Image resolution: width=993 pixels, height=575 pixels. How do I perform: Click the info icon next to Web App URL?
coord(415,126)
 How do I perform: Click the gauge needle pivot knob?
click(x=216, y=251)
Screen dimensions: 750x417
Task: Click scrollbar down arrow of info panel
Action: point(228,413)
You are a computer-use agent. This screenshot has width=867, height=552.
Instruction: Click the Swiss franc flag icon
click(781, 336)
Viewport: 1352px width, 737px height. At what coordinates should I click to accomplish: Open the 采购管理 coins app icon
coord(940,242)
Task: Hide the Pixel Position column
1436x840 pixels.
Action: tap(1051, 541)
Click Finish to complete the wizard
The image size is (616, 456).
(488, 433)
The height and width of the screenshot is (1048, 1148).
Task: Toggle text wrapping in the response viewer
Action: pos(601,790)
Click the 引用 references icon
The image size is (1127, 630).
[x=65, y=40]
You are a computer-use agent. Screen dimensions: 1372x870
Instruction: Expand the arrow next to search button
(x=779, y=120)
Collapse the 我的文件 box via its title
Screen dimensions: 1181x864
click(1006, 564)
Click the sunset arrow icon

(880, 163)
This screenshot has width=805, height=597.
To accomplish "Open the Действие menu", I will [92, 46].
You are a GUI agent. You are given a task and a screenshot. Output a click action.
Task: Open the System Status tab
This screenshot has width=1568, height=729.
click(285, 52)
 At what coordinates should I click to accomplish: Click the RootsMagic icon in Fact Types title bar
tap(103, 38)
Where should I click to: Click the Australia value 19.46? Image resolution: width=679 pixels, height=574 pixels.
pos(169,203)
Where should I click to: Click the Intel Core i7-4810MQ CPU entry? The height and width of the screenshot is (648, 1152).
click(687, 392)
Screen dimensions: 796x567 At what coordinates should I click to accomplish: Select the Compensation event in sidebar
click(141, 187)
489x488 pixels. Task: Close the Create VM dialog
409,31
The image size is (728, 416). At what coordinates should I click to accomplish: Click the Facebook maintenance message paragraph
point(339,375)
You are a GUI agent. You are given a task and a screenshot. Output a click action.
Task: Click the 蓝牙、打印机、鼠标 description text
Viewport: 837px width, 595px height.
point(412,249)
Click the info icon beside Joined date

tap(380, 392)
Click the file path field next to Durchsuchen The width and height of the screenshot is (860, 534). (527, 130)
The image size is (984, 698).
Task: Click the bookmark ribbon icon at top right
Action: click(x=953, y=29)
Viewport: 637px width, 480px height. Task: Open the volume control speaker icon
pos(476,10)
....................
PROBLEM
Each line from the one containing "You are a computer-use agent. Screen" to the end of the records should be echoed exactly, and no other line.

EXERCISE RESULT
You are a computer-use agent. Screen dimensions: 1372x870
Instruction: Expand the arrow next to search button
(x=779, y=120)
Collapse the 我的文件 box via its title
Screen dimensions: 1181x864
click(1006, 564)
Click the sunset arrow icon

(880, 163)
This screenshot has width=805, height=597.
To accomplish "Open the Действие menu", I will [92, 46].
You are a GUI agent. You are given a task and a screenshot. Output a click action.
Task: Open the System Status tab
This screenshot has width=1568, height=729.
click(285, 52)
 At what coordinates should I click to accomplish: Click the RootsMagic icon in Fact Types title bar
tap(103, 38)
Where should I click to: Click the Australia value 19.46? Image resolution: width=679 pixels, height=574 pixels.
pos(169,203)
Where should I click to: Click the Intel Core i7-4810MQ CPU entry? The height and width of the screenshot is (648, 1152).
click(687, 392)
Screen dimensions: 796x567 At what coordinates should I click to accomplish: Select the Compensation event in sidebar
click(141, 187)
489x488 pixels. Task: Close the Create VM dialog
409,31
The image size is (728, 416). At what coordinates should I click to accomplish: Click the Facebook maintenance message paragraph
point(339,375)
You are a GUI agent. You are given a task and a screenshot. Output a click action.
Task: Click the 蓝牙、打印机、鼠标 description text
Viewport: 837px width, 595px height.
point(412,249)
Click the info icon beside Joined date

tap(380, 392)
Click the file path field next to Durchsuchen The width and height of the screenshot is (860, 534). (527, 130)
The image size is (984, 698).
Task: Click the bookmark ribbon icon at top right
Action: click(x=953, y=29)
Viewport: 637px width, 480px height. Task: Open the volume control speaker icon
pos(476,10)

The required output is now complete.